WHAT YOU WILL DO: Can you copy out each of the rows below word for word, with nothing changed or left out?

------------------------------------------------------------------------

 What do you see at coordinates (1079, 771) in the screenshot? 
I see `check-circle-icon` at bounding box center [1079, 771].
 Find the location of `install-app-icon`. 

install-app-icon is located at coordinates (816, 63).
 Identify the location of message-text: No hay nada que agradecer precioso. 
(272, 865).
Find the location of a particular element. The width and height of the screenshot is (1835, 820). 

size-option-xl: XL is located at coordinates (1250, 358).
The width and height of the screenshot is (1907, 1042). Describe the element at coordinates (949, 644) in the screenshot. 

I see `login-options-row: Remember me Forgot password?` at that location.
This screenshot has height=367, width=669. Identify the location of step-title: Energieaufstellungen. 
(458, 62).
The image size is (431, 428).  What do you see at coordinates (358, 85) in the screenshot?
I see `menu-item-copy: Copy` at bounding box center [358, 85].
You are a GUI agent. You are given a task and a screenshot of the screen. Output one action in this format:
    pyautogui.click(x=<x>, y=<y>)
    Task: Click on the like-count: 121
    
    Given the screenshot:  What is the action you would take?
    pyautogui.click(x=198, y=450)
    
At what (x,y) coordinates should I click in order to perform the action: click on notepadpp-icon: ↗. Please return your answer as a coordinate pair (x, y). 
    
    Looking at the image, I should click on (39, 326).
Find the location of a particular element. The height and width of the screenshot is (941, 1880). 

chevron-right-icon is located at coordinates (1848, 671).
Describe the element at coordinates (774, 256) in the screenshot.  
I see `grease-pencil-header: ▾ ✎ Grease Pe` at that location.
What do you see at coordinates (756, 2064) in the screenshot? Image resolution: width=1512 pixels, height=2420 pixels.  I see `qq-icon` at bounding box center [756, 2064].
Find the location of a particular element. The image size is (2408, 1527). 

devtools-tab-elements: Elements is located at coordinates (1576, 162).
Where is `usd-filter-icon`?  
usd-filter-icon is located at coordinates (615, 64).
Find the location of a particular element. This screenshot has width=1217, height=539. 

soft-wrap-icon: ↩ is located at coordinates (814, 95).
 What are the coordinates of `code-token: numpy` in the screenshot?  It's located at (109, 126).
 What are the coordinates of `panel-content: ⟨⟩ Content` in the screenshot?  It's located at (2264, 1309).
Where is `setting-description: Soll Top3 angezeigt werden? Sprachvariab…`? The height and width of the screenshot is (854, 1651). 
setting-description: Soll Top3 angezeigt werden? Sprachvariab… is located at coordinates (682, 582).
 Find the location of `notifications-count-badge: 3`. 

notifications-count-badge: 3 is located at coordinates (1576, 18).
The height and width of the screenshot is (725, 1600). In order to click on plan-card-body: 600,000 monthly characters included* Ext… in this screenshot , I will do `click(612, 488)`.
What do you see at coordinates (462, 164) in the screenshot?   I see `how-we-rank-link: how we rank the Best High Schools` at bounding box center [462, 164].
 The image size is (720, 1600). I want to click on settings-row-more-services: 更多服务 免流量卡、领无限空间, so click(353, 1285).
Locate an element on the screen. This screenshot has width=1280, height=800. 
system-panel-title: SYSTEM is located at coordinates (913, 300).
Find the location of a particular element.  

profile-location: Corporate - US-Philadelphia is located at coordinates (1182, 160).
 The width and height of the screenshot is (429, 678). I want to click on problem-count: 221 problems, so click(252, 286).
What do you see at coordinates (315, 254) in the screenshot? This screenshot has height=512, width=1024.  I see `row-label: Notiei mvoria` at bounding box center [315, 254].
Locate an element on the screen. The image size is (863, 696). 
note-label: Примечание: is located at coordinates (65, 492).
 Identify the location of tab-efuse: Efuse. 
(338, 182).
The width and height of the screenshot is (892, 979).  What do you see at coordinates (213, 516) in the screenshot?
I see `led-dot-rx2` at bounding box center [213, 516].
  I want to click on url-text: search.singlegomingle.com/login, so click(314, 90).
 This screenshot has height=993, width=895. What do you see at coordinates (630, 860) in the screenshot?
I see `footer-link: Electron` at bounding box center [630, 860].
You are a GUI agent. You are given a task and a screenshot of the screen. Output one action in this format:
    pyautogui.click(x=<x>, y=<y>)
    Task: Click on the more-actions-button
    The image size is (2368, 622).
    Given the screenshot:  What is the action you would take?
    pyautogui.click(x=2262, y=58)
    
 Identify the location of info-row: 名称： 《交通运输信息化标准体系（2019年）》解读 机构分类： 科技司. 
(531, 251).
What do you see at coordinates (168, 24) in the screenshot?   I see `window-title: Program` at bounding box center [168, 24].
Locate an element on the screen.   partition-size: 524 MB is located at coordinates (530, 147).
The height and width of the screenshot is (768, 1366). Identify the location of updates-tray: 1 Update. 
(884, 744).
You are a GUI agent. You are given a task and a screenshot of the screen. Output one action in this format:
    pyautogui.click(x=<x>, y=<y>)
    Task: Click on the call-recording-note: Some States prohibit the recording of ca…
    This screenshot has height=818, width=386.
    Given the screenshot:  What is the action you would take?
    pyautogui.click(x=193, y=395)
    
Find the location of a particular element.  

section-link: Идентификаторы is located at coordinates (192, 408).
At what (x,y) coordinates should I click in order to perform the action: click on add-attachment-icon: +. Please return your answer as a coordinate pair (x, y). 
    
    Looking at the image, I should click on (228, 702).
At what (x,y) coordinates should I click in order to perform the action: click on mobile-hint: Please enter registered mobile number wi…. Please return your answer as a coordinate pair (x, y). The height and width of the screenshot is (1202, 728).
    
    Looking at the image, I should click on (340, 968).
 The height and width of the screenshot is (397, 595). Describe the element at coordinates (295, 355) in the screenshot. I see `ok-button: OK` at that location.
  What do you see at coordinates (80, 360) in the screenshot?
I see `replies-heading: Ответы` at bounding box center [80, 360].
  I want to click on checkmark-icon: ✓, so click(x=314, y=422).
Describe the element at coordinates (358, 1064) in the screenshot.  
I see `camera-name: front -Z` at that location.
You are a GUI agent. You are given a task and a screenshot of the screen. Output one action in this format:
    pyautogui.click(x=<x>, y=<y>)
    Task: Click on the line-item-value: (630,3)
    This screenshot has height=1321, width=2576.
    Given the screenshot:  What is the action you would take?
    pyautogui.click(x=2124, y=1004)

------------------------------------------------------------------------

RESULT BELOW:
 What do you see at coordinates (1079, 771) in the screenshot? 
I see `check-circle-icon` at bounding box center [1079, 771].
 Find the location of `install-app-icon`. 

install-app-icon is located at coordinates (816, 63).
 Identify the location of message-text: No hay nada que agradecer precioso. 
(272, 865).
Find the location of a particular element. The width and height of the screenshot is (1835, 820). 

size-option-xl: XL is located at coordinates (1250, 358).
The width and height of the screenshot is (1907, 1042). Describe the element at coordinates (949, 644) in the screenshot. 

I see `login-options-row: Remember me Forgot password?` at that location.
This screenshot has height=367, width=669. Identify the location of step-title: Energieaufstellungen. 
(458, 62).
The image size is (431, 428).  What do you see at coordinates (358, 85) in the screenshot?
I see `menu-item-copy: Copy` at bounding box center [358, 85].
You are a GUI agent. You are given a task and a screenshot of the screen. Output one action in this format:
    pyautogui.click(x=<x>, y=<y>)
    Task: Click on the like-count: 121
    
    Given the screenshot:  What is the action you would take?
    pyautogui.click(x=198, y=450)
    
At what (x,y) coordinates should I click in order to perform the action: click on notepadpp-icon: ↗. Please return your answer as a coordinate pair (x, y). 
    
    Looking at the image, I should click on (39, 326).
Find the location of a particular element. The height and width of the screenshot is (941, 1880). 

chevron-right-icon is located at coordinates (1848, 671).
Describe the element at coordinates (774, 256) in the screenshot.  
I see `grease-pencil-header: ▾ ✎ Grease Pe` at that location.
What do you see at coordinates (756, 2064) in the screenshot? Image resolution: width=1512 pixels, height=2420 pixels.  I see `qq-icon` at bounding box center [756, 2064].
Find the location of a particular element. The image size is (2408, 1527). 

devtools-tab-elements: Elements is located at coordinates (1576, 162).
Where is `usd-filter-icon`?  
usd-filter-icon is located at coordinates (615, 64).
Find the location of a particular element. This screenshot has width=1217, height=539. 

soft-wrap-icon: ↩ is located at coordinates (814, 95).
 What are the coordinates of `code-token: numpy` in the screenshot?  It's located at (109, 126).
 What are the coordinates of `panel-content: ⟨⟩ Content` in the screenshot?  It's located at (2264, 1309).
Where is `setting-description: Soll Top3 angezeigt werden? Sprachvariab…`? The height and width of the screenshot is (854, 1651). 
setting-description: Soll Top3 angezeigt werden? Sprachvariab… is located at coordinates (682, 582).
 Find the location of `notifications-count-badge: 3`. 

notifications-count-badge: 3 is located at coordinates (1576, 18).
The height and width of the screenshot is (725, 1600). In order to click on plan-card-body: 600,000 monthly characters included* Ext… in this screenshot , I will do `click(612, 488)`.
What do you see at coordinates (462, 164) in the screenshot?   I see `how-we-rank-link: how we rank the Best High Schools` at bounding box center [462, 164].
 The image size is (720, 1600). I want to click on settings-row-more-services: 更多服务 免流量卡、领无限空间, so click(353, 1285).
Locate an element on the screen. This screenshot has width=1280, height=800. 
system-panel-title: SYSTEM is located at coordinates (913, 300).
Find the location of a particular element.  

profile-location: Corporate - US-Philadelphia is located at coordinates (1182, 160).
 The width and height of the screenshot is (429, 678). I want to click on problem-count: 221 problems, so click(252, 286).
What do you see at coordinates (315, 254) in the screenshot? This screenshot has height=512, width=1024.  I see `row-label: Notiei mvoria` at bounding box center [315, 254].
Locate an element on the screen. The image size is (863, 696). 
note-label: Примечание: is located at coordinates (65, 492).
 Identify the location of tab-efuse: Efuse. 
(338, 182).
The width and height of the screenshot is (892, 979).  What do you see at coordinates (213, 516) in the screenshot?
I see `led-dot-rx2` at bounding box center [213, 516].
  I want to click on url-text: search.singlegomingle.com/login, so click(314, 90).
 This screenshot has height=993, width=895. What do you see at coordinates (630, 860) in the screenshot?
I see `footer-link: Electron` at bounding box center [630, 860].
You are a GUI agent. You are given a task and a screenshot of the screen. Output one action in this format:
    pyautogui.click(x=<x>, y=<y>)
    Task: Click on the more-actions-button
    The image size is (2368, 622).
    Given the screenshot:  What is the action you would take?
    pyautogui.click(x=2262, y=58)
    
 Identify the location of info-row: 名称： 《交通运输信息化标准体系（2019年）》解读 机构分类： 科技司. 
(531, 251).
What do you see at coordinates (168, 24) in the screenshot?   I see `window-title: Program` at bounding box center [168, 24].
Locate an element on the screen.   partition-size: 524 MB is located at coordinates (530, 147).
The height and width of the screenshot is (768, 1366). Identify the location of updates-tray: 1 Update. 
(884, 744).
You are a GUI agent. You are given a task and a screenshot of the screen. Output one action in this format:
    pyautogui.click(x=<x>, y=<y>)
    Task: Click on the call-recording-note: Some States prohibit the recording of ca…
    This screenshot has height=818, width=386.
    Given the screenshot:  What is the action you would take?
    pyautogui.click(x=193, y=395)
    
Find the location of a particular element.  

section-link: Идентификаторы is located at coordinates (192, 408).
At what (x,y) coordinates should I click in order to perform the action: click on add-attachment-icon: +. Please return your answer as a coordinate pair (x, y). 
    
    Looking at the image, I should click on (228, 702).
At what (x,y) coordinates should I click in order to perform the action: click on mobile-hint: Please enter registered mobile number wi…. Please return your answer as a coordinate pair (x, y). The height and width of the screenshot is (1202, 728).
    
    Looking at the image, I should click on (340, 968).
 The height and width of the screenshot is (397, 595). Describe the element at coordinates (295, 355) in the screenshot. I see `ok-button: OK` at that location.
  What do you see at coordinates (80, 360) in the screenshot?
I see `replies-heading: Ответы` at bounding box center [80, 360].
  I want to click on checkmark-icon: ✓, so click(x=314, y=422).
Describe the element at coordinates (358, 1064) in the screenshot.  
I see `camera-name: front -Z` at that location.
You are a GUI agent. You are given a task and a screenshot of the screen. Output one action in this format:
    pyautogui.click(x=<x>, y=<y>)
    Task: Click on the line-item-value: (630,3)
    This screenshot has height=1321, width=2576.
    Given the screenshot:  What is the action you would take?
    pyautogui.click(x=2124, y=1004)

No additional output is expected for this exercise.